In the end, he knew, he would feel a great deal better than he had felt for the last few days. He would never forget, or forgive, but he would become distanced, and calm, and appropriately grateful for the luck he had had in the past, and the luck he would have in the future.

On his deathbed, he would tell his son not worry about the black lightning.

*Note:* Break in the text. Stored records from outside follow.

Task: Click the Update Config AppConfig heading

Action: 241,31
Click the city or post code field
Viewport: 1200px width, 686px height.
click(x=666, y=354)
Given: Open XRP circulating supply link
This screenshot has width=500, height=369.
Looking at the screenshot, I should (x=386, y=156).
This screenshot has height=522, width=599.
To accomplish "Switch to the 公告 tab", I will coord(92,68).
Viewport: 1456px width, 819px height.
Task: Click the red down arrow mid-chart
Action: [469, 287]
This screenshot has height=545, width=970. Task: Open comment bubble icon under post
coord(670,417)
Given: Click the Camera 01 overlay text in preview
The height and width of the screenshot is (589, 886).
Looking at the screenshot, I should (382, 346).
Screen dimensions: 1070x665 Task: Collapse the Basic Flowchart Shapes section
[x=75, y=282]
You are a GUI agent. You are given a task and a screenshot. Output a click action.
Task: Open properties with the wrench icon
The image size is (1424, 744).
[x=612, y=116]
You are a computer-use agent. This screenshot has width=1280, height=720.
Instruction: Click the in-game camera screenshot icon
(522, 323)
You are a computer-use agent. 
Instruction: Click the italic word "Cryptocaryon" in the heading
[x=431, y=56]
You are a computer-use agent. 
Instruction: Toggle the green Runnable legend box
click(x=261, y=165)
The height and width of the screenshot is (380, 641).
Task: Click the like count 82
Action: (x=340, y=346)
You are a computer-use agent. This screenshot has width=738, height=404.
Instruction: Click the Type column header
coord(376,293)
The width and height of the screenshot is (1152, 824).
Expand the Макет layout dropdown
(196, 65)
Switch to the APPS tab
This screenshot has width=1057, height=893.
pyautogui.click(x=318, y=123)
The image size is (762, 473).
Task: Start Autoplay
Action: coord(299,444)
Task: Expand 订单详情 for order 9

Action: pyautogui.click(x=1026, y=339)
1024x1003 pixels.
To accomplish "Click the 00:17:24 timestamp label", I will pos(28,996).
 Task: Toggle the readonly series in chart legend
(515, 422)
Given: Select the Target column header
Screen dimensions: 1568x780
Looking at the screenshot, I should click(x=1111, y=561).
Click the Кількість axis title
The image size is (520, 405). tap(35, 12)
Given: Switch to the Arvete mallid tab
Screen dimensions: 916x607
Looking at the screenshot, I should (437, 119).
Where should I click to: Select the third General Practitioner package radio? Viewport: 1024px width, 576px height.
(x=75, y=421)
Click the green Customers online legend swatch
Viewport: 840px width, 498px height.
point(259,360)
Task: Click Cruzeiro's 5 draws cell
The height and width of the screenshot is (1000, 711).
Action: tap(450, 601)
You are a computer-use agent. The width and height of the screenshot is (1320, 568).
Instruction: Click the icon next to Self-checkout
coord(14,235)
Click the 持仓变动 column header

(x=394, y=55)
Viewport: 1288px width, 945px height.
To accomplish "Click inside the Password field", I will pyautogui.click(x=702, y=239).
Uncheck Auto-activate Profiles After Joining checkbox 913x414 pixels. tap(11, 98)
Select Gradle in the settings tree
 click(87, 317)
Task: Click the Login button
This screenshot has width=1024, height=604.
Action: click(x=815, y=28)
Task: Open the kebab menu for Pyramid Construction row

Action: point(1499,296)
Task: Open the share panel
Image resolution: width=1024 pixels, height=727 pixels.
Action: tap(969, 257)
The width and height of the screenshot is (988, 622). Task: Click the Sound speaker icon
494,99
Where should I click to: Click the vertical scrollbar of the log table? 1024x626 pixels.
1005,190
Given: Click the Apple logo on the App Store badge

“The black lightning is nothing but the dark between the stars,” he would say. The whole cosmos is black lightning, with just a few scattered specks of starry light and cold grey dust. The void isn’t empty, you see: it’s a seething mass of potential particles, potential universes. It’s nothing because it hasn’t become anything yet, but the potential is always there. It isn’t anything to be afraid of. Look for the light, son—always look for the light—and don’t be afraid to be dazzled. It won’t let you down. You’re a Kilcannon, and it will never let you fall too far, or hurt yourself too badly, no matter how many times you stumble.”

While this reverie possessed him, he looked into Alice’s eyes. In the dim light her pupils had grown large, and they were full of mystery and potential.

“Life itself defies the darkness,” he said, aloud. “Life is light, even if it’s just a random freak of chance or a reaction to stress.”

“Just what I was thinking myself,” Alice said, dryly. “Sometimes, Canny, you can be a bit of an idiot.”

“Sorry,” he said. “I was just thinking. You’ll get used to it—I hope.”

“I hope so too,” she said.

So he carried on. And on. And on. He didn’t make any resolutions he couldn’t keep, but he did make one that he could. One thing he would certainly never do again, he resolved—under any circumstances whatsoever—was bet on zero on any spinning wheel, or its equivalent in any glossy mirror of whirling fate...not because he feared that it might not come up for a second time, but because he could be absolutely certain that it would. From now on, he intended to stick to positive numbers: the ones that counted.